No-one likes general adverts, and ours hadn't been updated for ages, so we're having a clear-out and a change round to make the new ones useful to you. These new adverts bring in a small amount to help pay for the board and keep it free for you to use, so please do use them whenever you can, Let our links help you find great books on glass or a new piece for your collection. Thank you for supporting the Board.

Author Topic: Spattered, blue & white, hat-shaped vase with possibly silver chloride ?  (Read 1081 times)

0 Members and 1 Guest are viewing this topic.

Offline Baked_Beans

  • Members
  • **
  • Posts: 1151
  • Gender: Male
I think this is quite ugly  :(   

It does have quite a bit of age to the base though and is heavy. 4 1/4 inches tall and 6 1/2 inches diameter at rim. Any help would be great. Thanks for having a look .
Mike

Support the Glass Message Board by finding a book via book-seek.com


Offline chopin-liszt

  • Members
  • **
  • Posts: 14462
    • Scotland, Europe.
No silver chloride there, just blue and white and browny splodges over a resist kind of base.
(By resist, I mean two enamels which are incompatible used together - that's how you end up with that sort of texture in the background.)
I've seen thes colours used in a resist way by Mtarfa and by Anthony Stern.
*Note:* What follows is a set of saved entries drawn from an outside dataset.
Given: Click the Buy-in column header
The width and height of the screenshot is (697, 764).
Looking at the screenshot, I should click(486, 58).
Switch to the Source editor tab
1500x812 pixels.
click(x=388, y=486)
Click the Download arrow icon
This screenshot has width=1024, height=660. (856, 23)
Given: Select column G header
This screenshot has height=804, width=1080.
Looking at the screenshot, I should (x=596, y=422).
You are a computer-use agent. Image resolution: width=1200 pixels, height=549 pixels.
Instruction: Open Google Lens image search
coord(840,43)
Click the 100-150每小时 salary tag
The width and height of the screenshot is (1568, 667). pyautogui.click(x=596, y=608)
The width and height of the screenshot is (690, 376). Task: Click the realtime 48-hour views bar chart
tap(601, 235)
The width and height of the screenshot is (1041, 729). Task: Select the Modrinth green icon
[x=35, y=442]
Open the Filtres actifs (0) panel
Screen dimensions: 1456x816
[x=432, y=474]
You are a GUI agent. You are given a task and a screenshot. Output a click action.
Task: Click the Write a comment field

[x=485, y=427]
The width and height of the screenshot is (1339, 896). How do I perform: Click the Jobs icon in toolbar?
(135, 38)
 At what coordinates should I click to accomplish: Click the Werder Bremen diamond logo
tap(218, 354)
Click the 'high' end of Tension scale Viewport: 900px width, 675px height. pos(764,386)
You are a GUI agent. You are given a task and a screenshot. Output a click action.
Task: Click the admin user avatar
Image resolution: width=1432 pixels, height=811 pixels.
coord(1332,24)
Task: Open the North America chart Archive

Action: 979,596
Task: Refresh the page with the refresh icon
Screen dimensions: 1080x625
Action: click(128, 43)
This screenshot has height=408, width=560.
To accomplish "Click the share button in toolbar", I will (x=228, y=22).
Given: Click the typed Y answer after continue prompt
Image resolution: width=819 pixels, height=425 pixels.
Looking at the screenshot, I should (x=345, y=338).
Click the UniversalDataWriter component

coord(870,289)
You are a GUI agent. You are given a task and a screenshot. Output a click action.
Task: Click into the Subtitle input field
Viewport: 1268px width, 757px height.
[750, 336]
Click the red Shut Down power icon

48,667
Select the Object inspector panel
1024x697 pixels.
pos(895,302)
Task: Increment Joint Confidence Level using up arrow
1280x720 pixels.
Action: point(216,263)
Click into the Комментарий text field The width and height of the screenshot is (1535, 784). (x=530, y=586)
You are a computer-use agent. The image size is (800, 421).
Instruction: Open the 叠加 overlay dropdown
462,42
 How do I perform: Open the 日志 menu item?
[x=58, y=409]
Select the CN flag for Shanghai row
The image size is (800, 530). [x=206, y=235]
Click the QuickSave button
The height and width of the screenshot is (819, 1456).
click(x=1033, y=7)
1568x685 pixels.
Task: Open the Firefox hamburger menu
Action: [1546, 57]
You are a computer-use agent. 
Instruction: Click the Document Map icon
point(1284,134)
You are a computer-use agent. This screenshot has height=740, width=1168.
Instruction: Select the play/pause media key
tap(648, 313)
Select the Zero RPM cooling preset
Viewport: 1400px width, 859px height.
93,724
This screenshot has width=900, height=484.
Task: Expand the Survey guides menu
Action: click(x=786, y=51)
I don't think your piece is Mtarfa, I couldn't say much about Stern - I don't know enough of his work.
Cheers, Sue M. (she/her)

‘For every problem there is a solution: neat, plausible and wrong’. H.L.Mencken

Support the Glass Message Board by finding glass through glass-seek.com


Offline Baked_Beans

  • Members
  • **
  • Posts: 1151
  • Gender: Male
Thanks Sue, is it the lack of bubbles which indicates that it isn't silver chloride ? I thought this might be from somewhere like Bulgaria !?....perhaps ?  ???
Mike

Support the Glass Message Board by finding a book via book-seek.com


Offline chopin-liszt

  • Members
  • **
  • Posts: 14462
    • Scotland, Europe.
No, it's just all the wrong colours.  :)
Silver reacts with clear glass to produce yellows and ochres - the intensity of colour will depend on the concntration of silver present.

Silver nitrate is used to turn red glass brown, but it is still the silver that does the colour thing.

If any silver molecules escape acidentally during the making, they will often deposit on the surface of the piece in what is called "iridesence" (when it comes to Mdina anyway), but it is actually more of a mirror - but blues and yellows may appear because of reactions with glass - it's all stuff that happens in the heat!

It is also silver metal which can produce a sort of electric blue haze in a thick casing.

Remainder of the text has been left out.